Yeni yılı “kibrimize karşı gücümüzü artırarak onu yenme yılı” ilan etmeli, kendimize yatırım yapmalıyız.
Yeni yıl vesile olmalıdır
Yeni yılın bir şeylere vesile olmasını istiyorsak, önce “kibir ve üstünlük inancına” savaş açmalıyız. Kendimizi, yaptığımız işleri sorgulayarak eksik ve yanlışlarımızla yüzleşme özgüveni göstermeliyiz. Kasaba kültürünün pusu kuran, arkadan vuran, bende olmayan başkasında da olmasın diyen ilkel kıskançlığını aşarak kibir tuzaklarını kırmalıyız.

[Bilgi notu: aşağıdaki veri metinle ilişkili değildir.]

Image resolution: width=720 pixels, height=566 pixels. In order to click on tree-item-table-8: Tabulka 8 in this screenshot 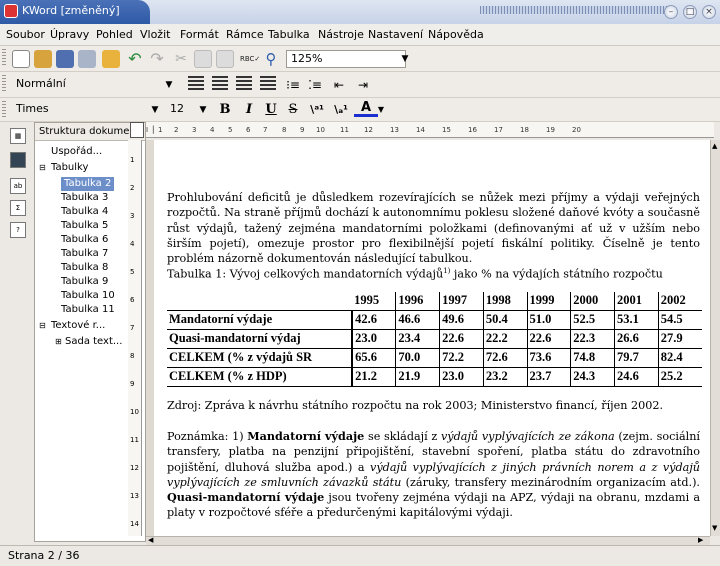, I will do `click(84, 268)`.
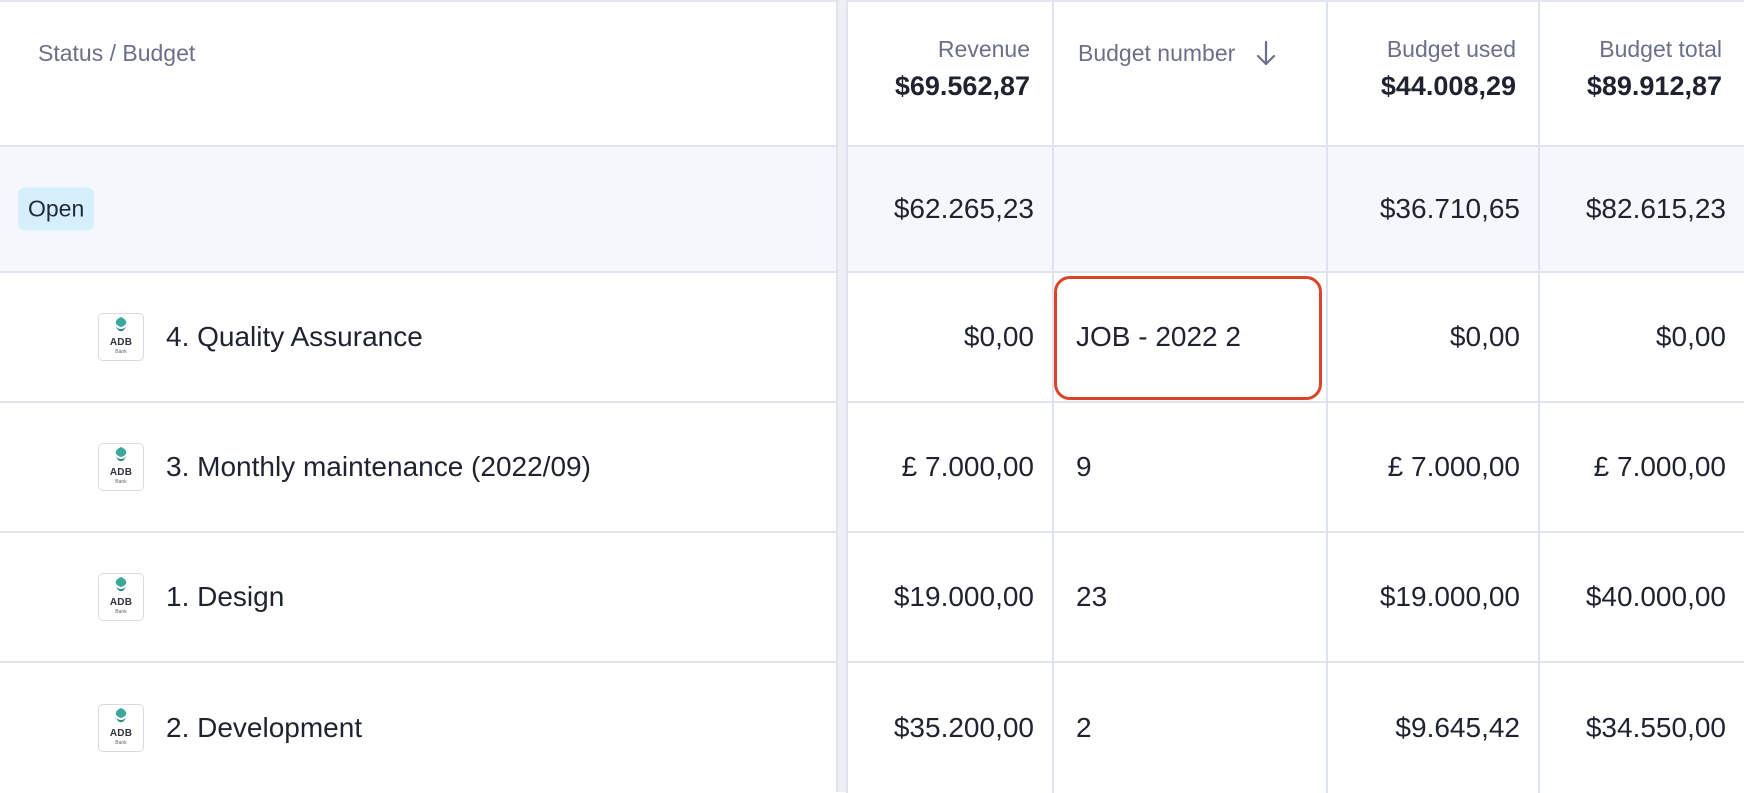 The height and width of the screenshot is (793, 1744). What do you see at coordinates (1189, 209) in the screenshot?
I see `group-budget-number-cell` at bounding box center [1189, 209].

Gücün yarattığı “haklılık görüntüsünün serabı” asla bizi aldatmamalı. Özellikle siyasette güçlülerin yarattığı “hainler algısının” zaman içinde “kahramanlara” dönüştüğüne yakın ve uzak tarihimiz defalarca tanıklık etmiştir.
Katılımcılığı, kapsayıcılığı, açıklığı, hukukun üstünlüğünü gerçekten içselleştirmeliyiz. Çok sesliliğin, çok kültürlülüğün, çok odaklılığın yönetilmesinin emek ve sabır gerektirdiğini, ama uzun dönemde hepimizin geleceğini güven altına alan yol olduğunu zihnimize iyice yerleştirmeliyiz.
“Her canlının ölümü tadacağını” söylem malzemesi yapmak yerine, geride bırakacağımız “saygıya değer miras” bağlamında düşünmeliyiz. O zaman zayıflıklarımızı kibirle örtmez, insan olduğumuzu unutmamış olur; sosyal mesafelerimizin dengesini kurar, olgunlaştırır ve çoğaltabiliriz.